Known pharmacological targets (from drug interaction database):
- ROCK1 (gene: ROCK1, ENSG00000067900): Primary target; mediates trabecular meshwork relaxation. The S-enantiomer racemate has a Ki of 4.2 nM vs. ROCK2.
- ROCK2 (gene: ROCK2, ENSG00000134318): Co-primary target; in a kinase screening panel at 0.5 μM, netarsudil inhibited 11 kinases by >90%, with ROCK1, ROCK2, PKCδ, and PKCη identified as the four relevant targets for IOP lowering.

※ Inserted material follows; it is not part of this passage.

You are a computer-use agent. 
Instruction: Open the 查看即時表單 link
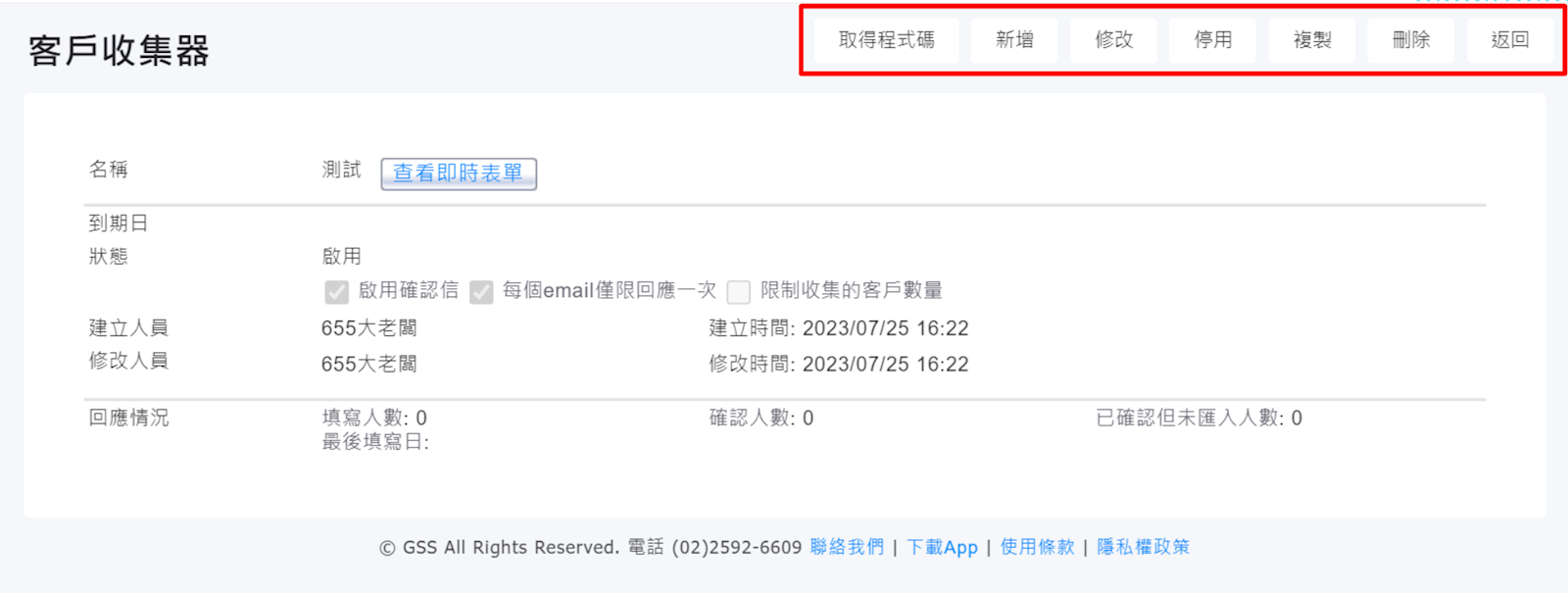pyautogui.click(x=458, y=173)
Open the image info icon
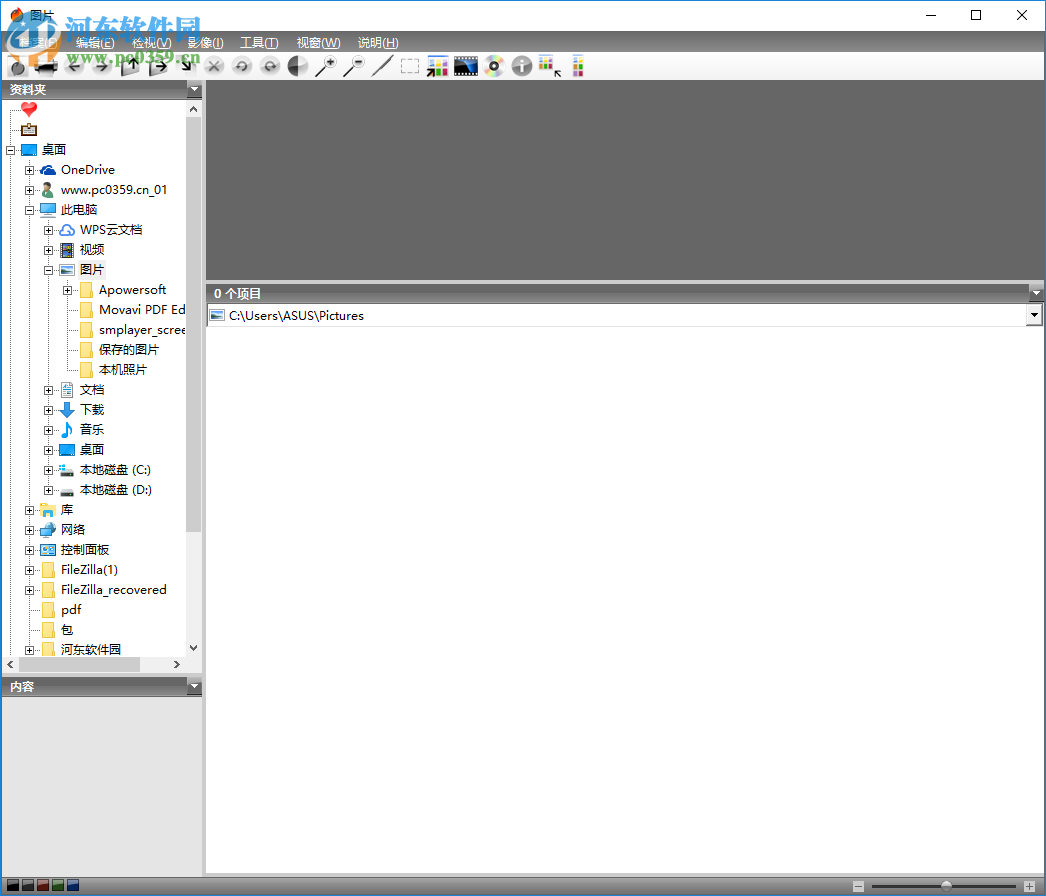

At high concentrations (10 μM), netarsudil also inhibits the norepinephrine transporter (NET, 96%) and serotonin transporter (SERT, 94%); however, these effects are considered secondary at clinical ophthalmic doses (0.02% topical solution). No formal drug-drug interaction warnings are currently available for this drug.
Conclusion and Next Steps
Decision: Hold
Rationale: While the ROCK-inhibiting mechanism of netarsudil is directly applicable to IOP-driven primary hereditary glaucoma — and the drug carries strong Phase 3 evidence in the broader glaucoma population — no clinical trial or publication has specifically studied this genetically defined subgroup. The TxGNN prediction reflects mechanistic plausibility and disease proximity rather than an independent evidence base for the hereditary subtype.

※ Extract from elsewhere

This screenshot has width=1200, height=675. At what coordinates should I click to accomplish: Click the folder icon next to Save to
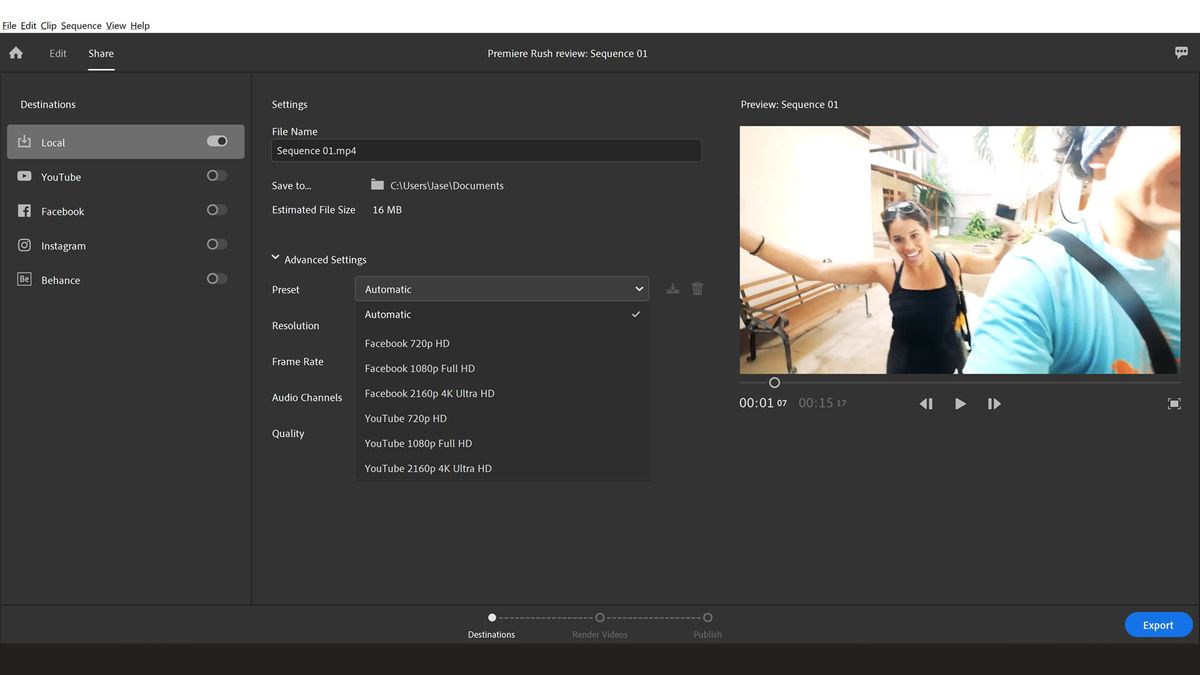point(376,184)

To proceed, the following is needed:
- Retrospective subgroup analysis: Mine existing ROCKET/MERCURY Phase 3 trial datasets to identify efficacy and safety signals in patients with family history or genetically confirmed hereditary glaucoma
- Prospective registry or dedicated RCT: Enroll genetically confirmed primary hereditary glaucoma patients (MYOC, OPTN, NTF4 mutation-positive) to directly evaluate IOP response to netarsudil
- Mechanistic studies: Examine whether trabecular meshwork cells derived from hereditary glaucoma donors (particularly MYOC-mutant) respond to ROCK inhibition comparably to sporadic POAG cells
- India regulatory pathway: As the drug is not marketed in India (0 registrations), a market authorization pathway must be established before any local clinical research or use can proceed
- Safety data gap remediation (DG001): Obtain and parse the official package insert from a country with current approval (U.S./EU/Japan) to complete the blocking safety evaluation
- MOA data gap remediation (DG002): Retrieve complete mechanism of action annotation from DrugBank (DB13931) to support a rigorous mechanistic rationale document
Disclaimer
This content is for research purposes only and does not constitute medical advice. Clinical validation is required before any clinical application.